### TASK TO COMPLETE
Your reply should be one number, which is how many lines in the listing below contain "Given".

### DATA PROVIDED
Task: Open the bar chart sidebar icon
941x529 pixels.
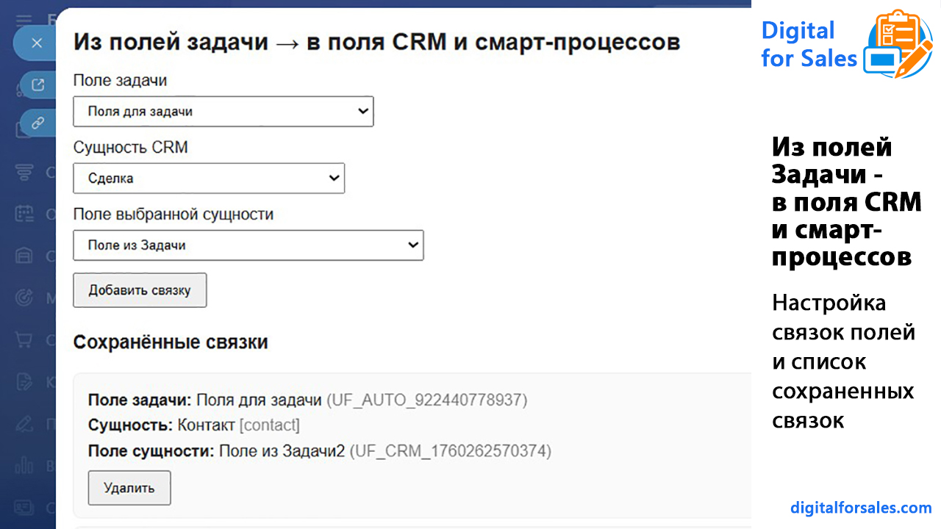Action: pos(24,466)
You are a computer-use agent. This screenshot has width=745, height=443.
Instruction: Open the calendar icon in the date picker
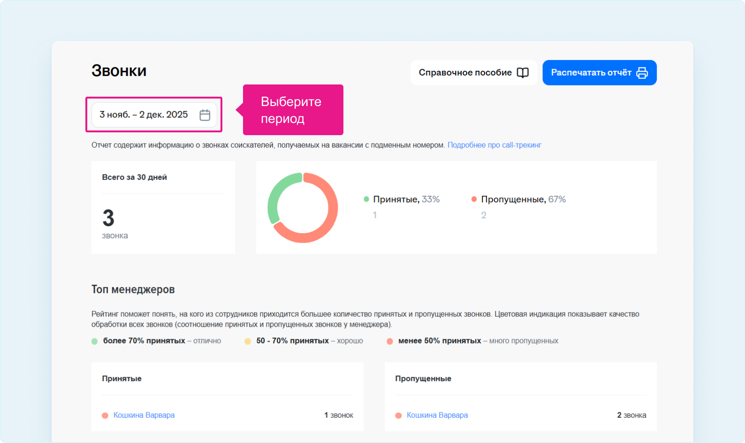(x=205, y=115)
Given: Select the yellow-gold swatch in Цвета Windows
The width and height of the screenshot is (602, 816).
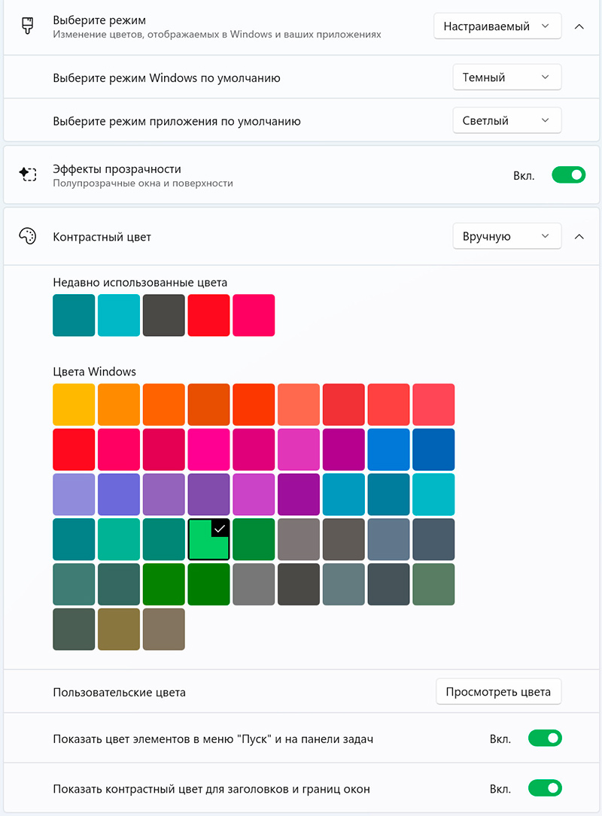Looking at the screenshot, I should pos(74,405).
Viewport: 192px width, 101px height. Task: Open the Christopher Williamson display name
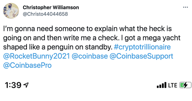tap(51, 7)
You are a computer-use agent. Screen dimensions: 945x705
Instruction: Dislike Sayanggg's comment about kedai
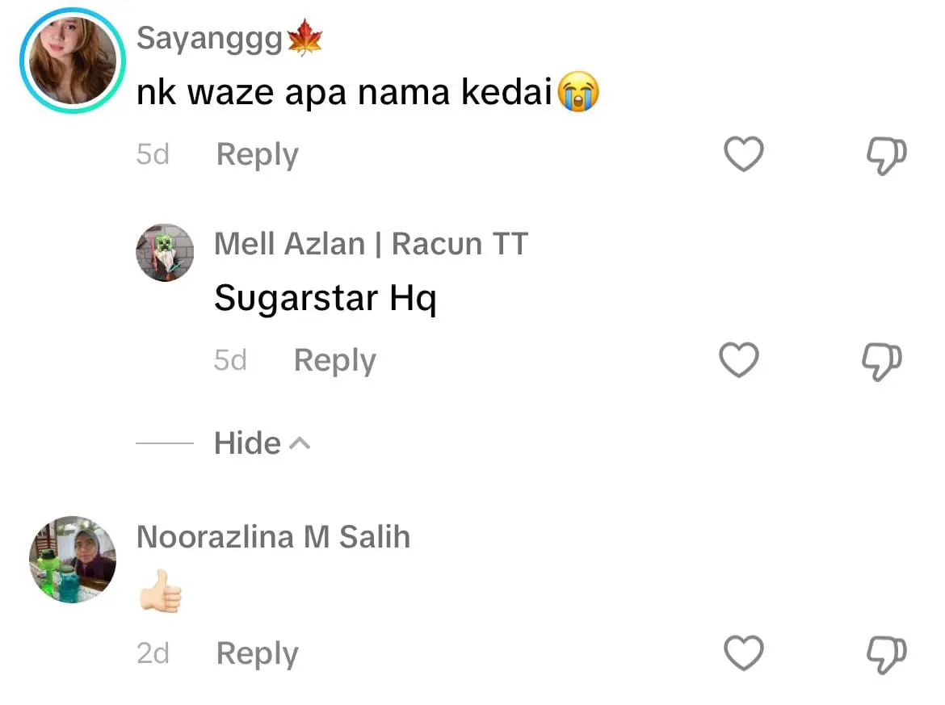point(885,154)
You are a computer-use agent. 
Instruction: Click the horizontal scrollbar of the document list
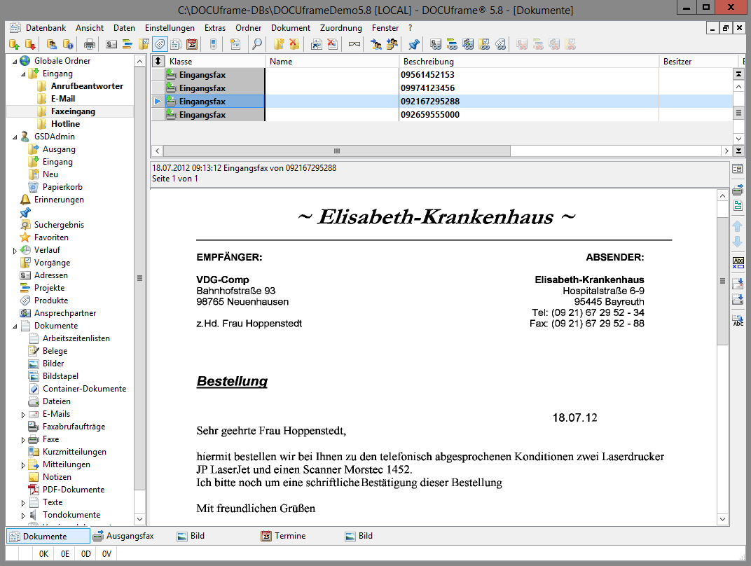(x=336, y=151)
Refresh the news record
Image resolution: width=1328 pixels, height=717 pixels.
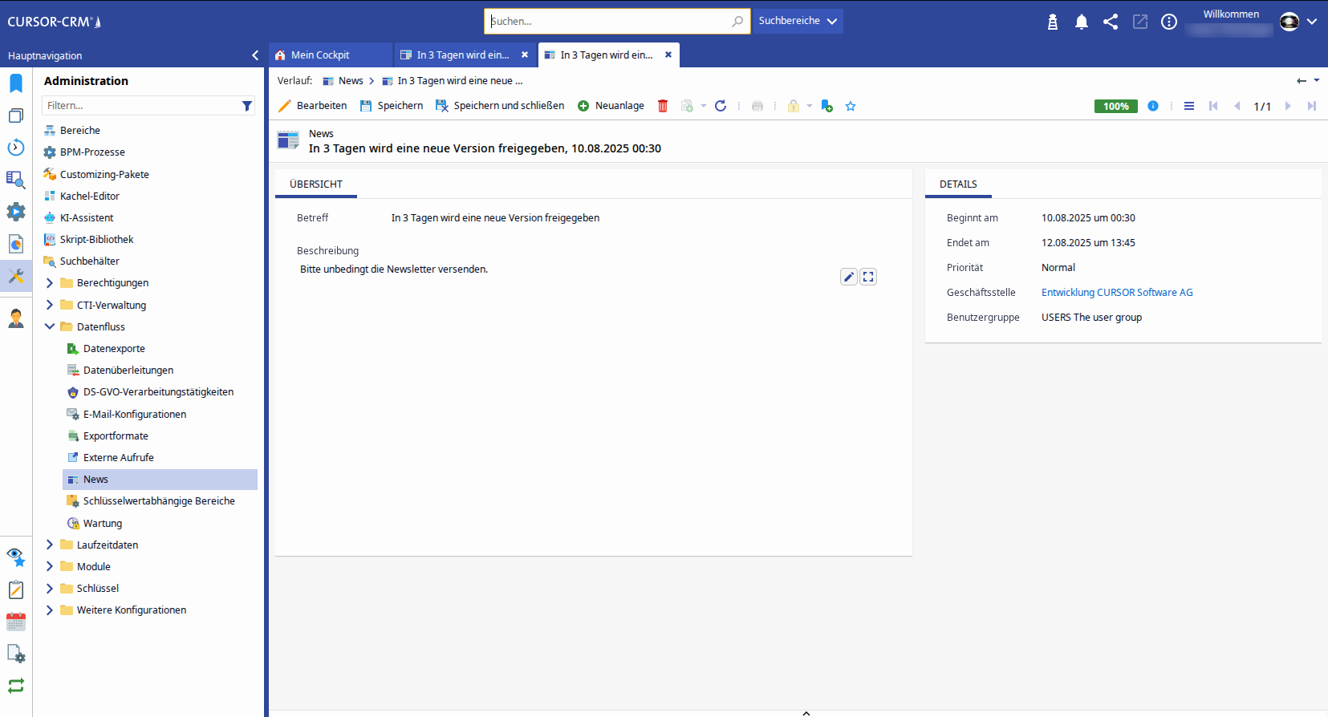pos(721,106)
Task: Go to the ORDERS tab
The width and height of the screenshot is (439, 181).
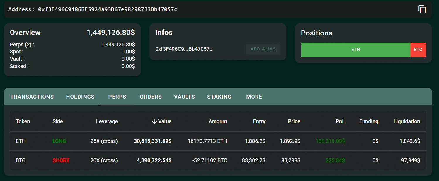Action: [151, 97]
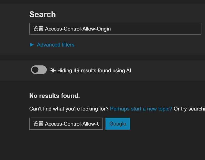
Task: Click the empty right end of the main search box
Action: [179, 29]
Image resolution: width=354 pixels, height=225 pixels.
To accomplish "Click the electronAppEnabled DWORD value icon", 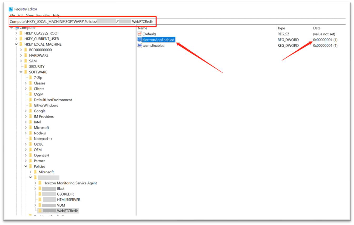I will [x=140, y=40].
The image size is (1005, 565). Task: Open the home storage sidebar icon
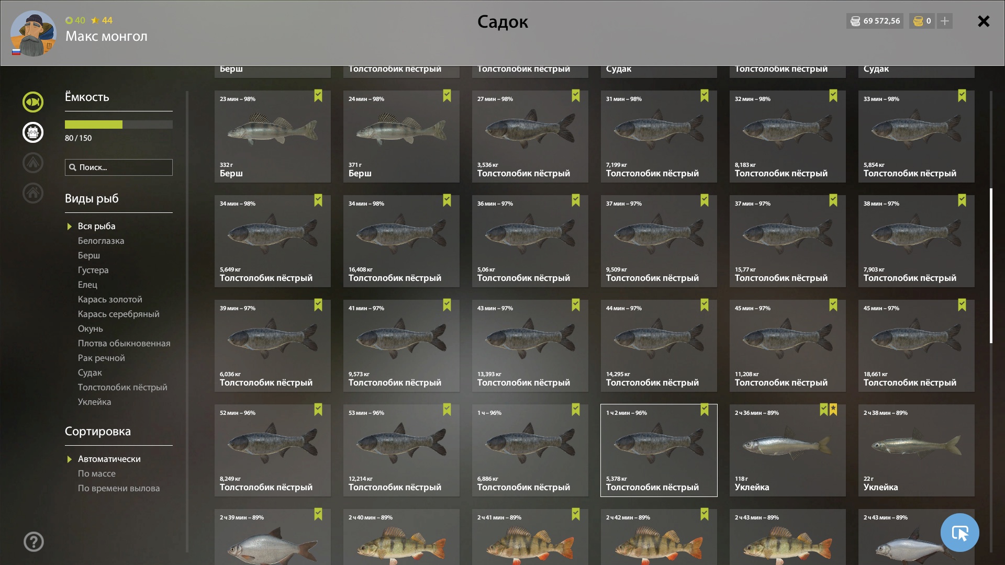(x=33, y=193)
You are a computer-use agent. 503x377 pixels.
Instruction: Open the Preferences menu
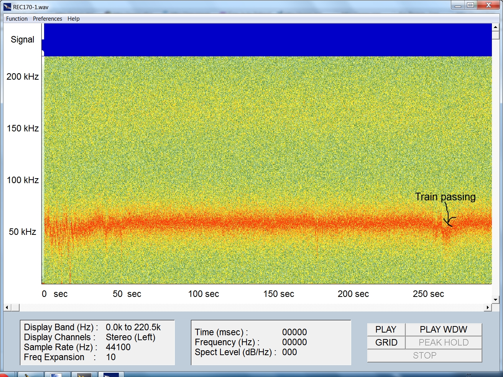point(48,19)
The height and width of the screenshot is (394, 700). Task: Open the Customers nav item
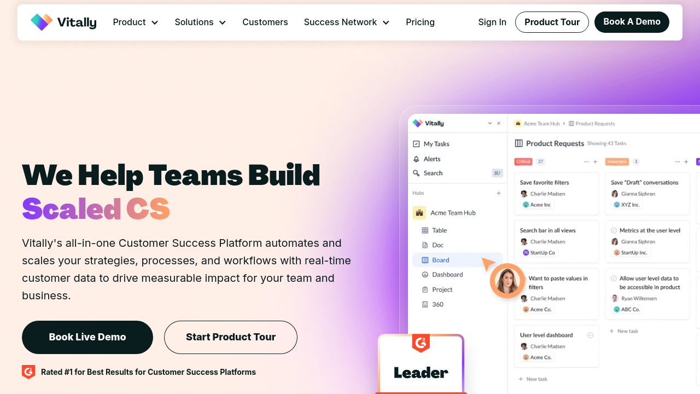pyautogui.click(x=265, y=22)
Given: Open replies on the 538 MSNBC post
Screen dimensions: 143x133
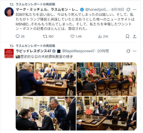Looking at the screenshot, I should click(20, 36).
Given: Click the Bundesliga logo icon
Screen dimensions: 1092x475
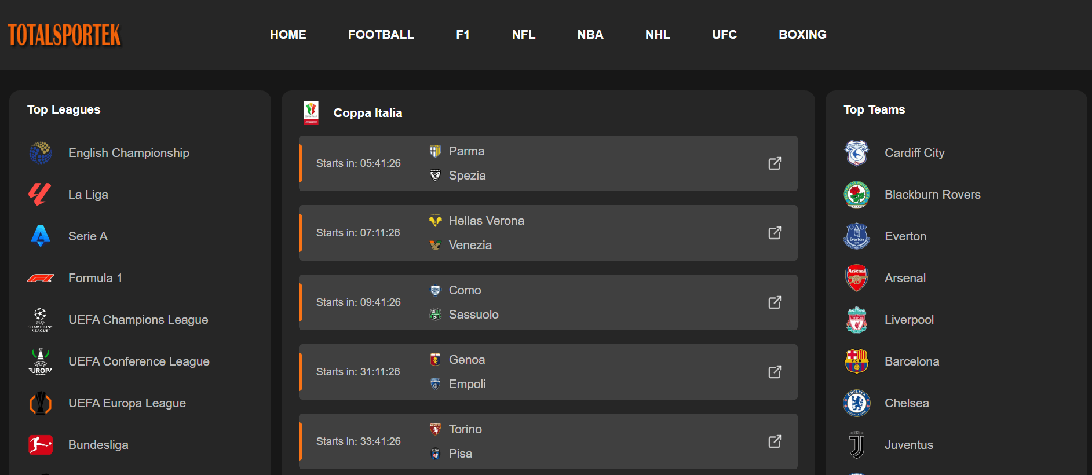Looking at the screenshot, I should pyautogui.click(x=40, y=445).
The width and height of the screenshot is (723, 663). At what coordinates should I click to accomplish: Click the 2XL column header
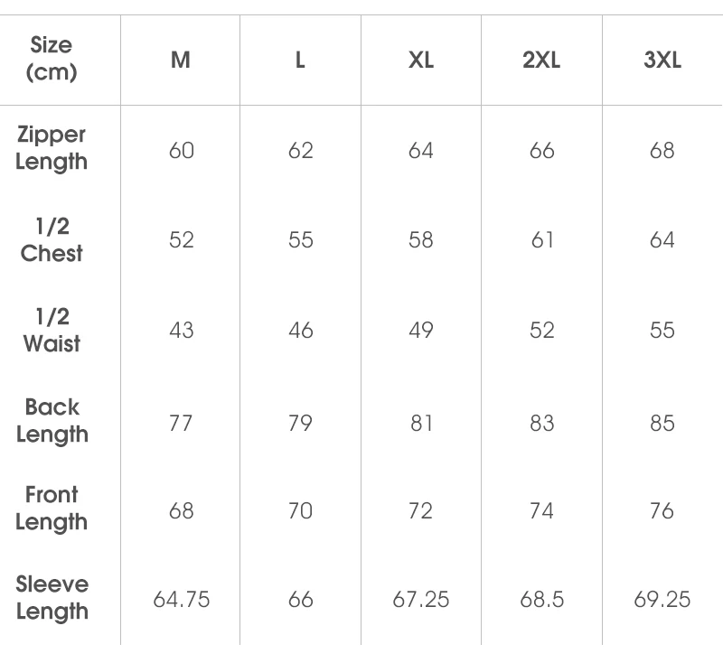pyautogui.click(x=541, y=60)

### TASK SOLUTION
3